Gün boyu ortalık karıştı, Adalet Bakanı’na soruldu, DEM Partililere soruldu, “Cumhurbaşkanı böyle dedi, görüşülüyormuş, nedir durum?” diye.
Tabi fos çıktı…
Çünkü Erdoğan ne soruyu anlamıştı; ne de anlamlı bir cevap verebilmişti. Metin olmadan, muhakeme edemiyor. Ankara bunu biliyor da deşifre edemiyor şimdilik. Neme lazım, Silivri soğuktur.
***
Muhakeme yeteneğinin olmasının yetmediği durumlar da var. Misal, ana muhalefet lideri.
Günlük konuşuyor, esiyor üfürüyor, arkası gelmiyor bi türlü.
14 Kasım’da “Bundan sonra bir adım daha atarsan geçmişteki her türlü rezilliğinizi anlatacağım.” diye kükremişti. Kaç adım atıldı tık yok!
CHP’li Ovacık Belediyesi’ne kayyım atandı, programını değiştirmedi.
Esenyurt Belediye Başkanı Ahmet Özer, 1 aydır Silivri’de yatıyor. Adalet Bakanı, CHP liderinin telefonlarına çıkmıyormuş. Belki de bu “ifşa” etkili oldu, tutuklu belediye başkanı ile görüşme vizesi alabildi, 28 gün sonra.
Rejimin son yargı kararlarını eleştirirken rejimin muhaberatı ile iş tutan bir pozisyondadır artık ve çıktığı her ekranda bunu izah etmeye çalışırken daha da batmaktadır. Erdoğan “yumuşama” lafını terk edeli çok oldu, Özgür Özel “normalleşmeye” demir attı, vaziyet bu.
***
Türkiye, ikinci haftadır büyük sabah baskınlarıyla sarsılıyor. Ne medya bu durumu gündeme taşıyor, ne de siyasetçiler bu konuda konuşuyor.
İçişleri verilerine göre, geçen hafta 66 ilde 459 kişi evlerinden alınmıştı. Bu hafta 31 ilde 231 kişiye operasyon yapıldı. Kendi halinde insanlar, gazeteci, akademisyen, yazar, yönetmen, karikatürist, fotoğrafçı. Günlerdir gözaltındalar, ters kelepçeli eziyet söz konusu. Tek satır bahseden yok! Bir avuç hak savunucusu sadece.

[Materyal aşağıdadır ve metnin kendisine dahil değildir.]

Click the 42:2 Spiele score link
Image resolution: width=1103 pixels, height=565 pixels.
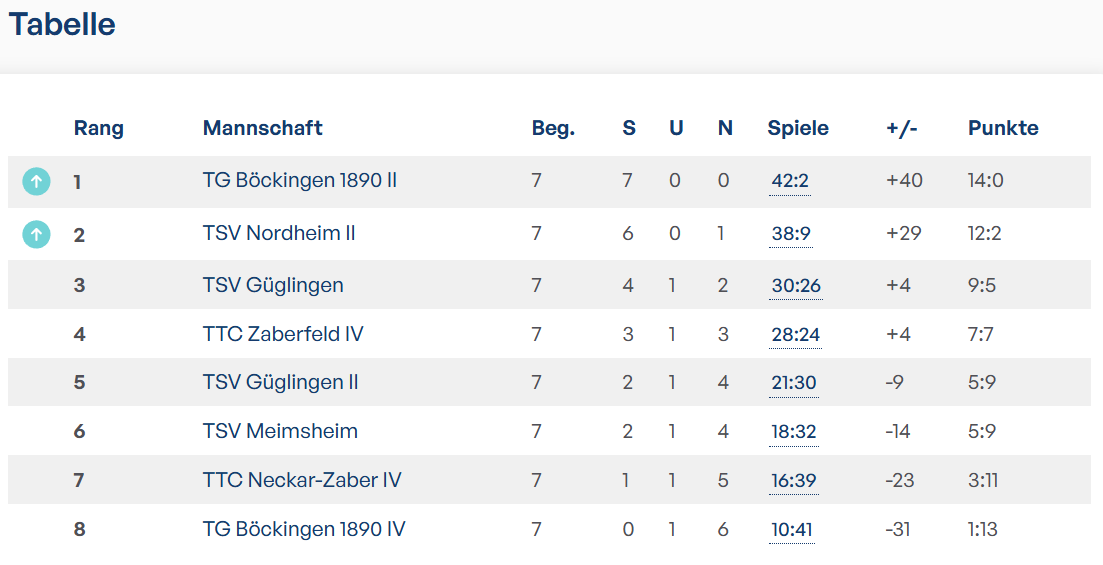[790, 182]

Konu Cemaat ve Kürt mahallesi olunca kesif bir suskunluk ve karanlık söz konusu. Bu mahallelerin de temel hak ve hürriyetlerde kendi aralarında samimane dayanıştığı söylenemez.
***
Zulme rıza göstermeyen ve direnen üç grup var: Mazlumlar, avukatları, yakın dost ve arkadaşları. Damdan düşenin halinden anca düşen birileri anlıyor.
Onun için, 30 yıl 3 ay yattıktan sonra tahliye edilen şair İlhan Sami Çomak, “Üretilmiş karanlıktan gerçek karanlığa kavuştum. Geride pek çok sevdiğim insanı bıraktım. Umarım onlar da bir an önce tahliye olurlar.” diyor.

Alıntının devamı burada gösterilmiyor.